──────── DATA UNDER STUDY ────────

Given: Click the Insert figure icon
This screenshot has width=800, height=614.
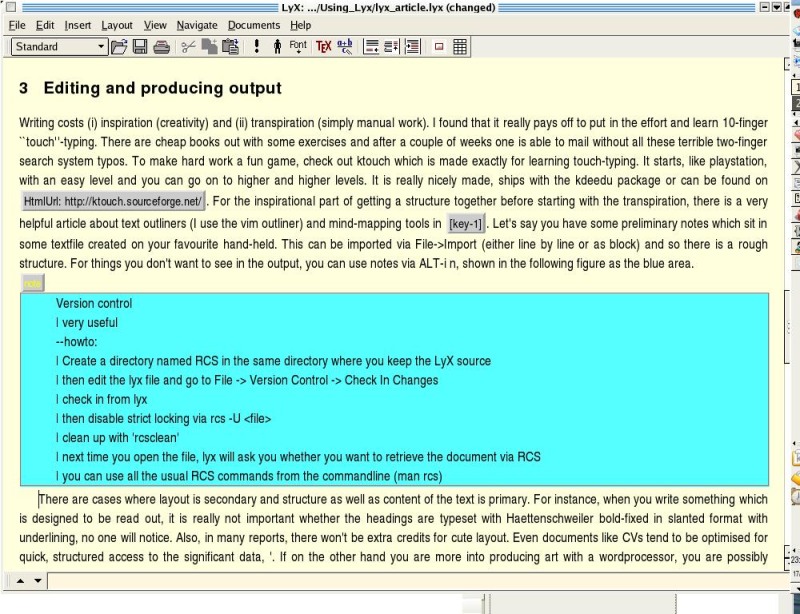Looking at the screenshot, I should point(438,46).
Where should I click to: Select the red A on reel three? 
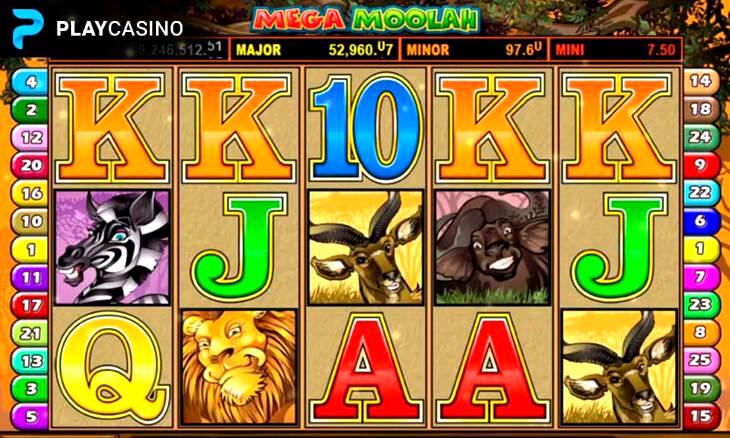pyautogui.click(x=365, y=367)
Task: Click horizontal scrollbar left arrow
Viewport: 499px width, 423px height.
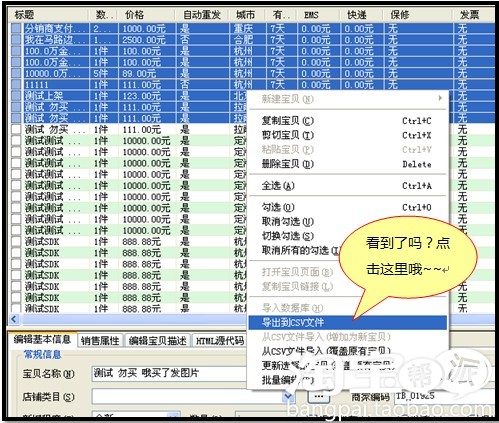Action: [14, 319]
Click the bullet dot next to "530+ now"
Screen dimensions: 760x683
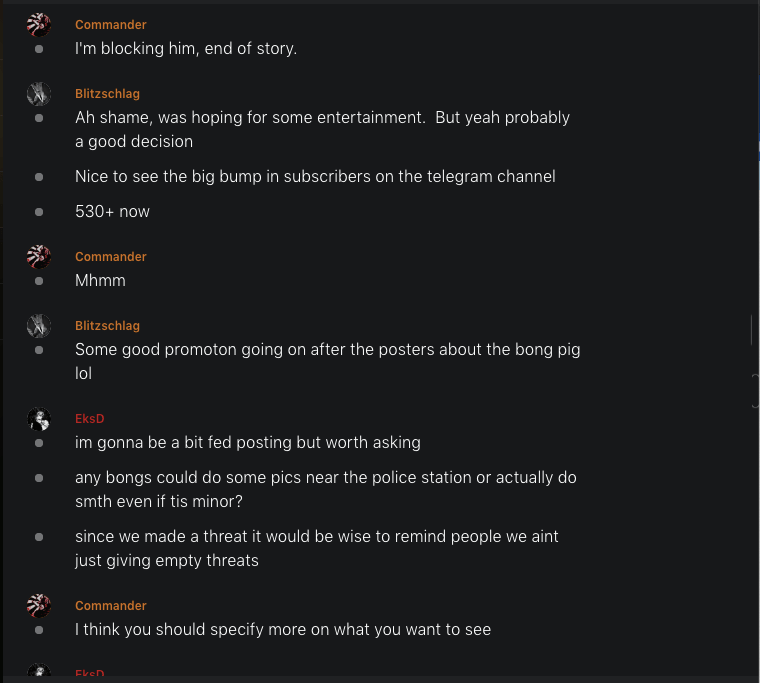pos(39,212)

────────
──────── DATA UNDER STUDY ────────

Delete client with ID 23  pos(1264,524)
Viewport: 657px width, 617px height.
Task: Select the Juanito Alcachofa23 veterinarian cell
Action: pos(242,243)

────────

TASK DIRECTIONS: Return word for word the lines of the listing above, starting at the line with "Where should I" and ending at the line with "Click the bullet", both included. Pictures do not belong in the copy.

YOUR SOLUTION:
Where should I click to: Select the red A on reel three? 
pyautogui.click(x=365, y=367)
Task: Click horizontal scrollbar left arrow
Viewport: 499px width, 423px height.
Action: [14, 319]
Click the bullet dot next to "530+ now"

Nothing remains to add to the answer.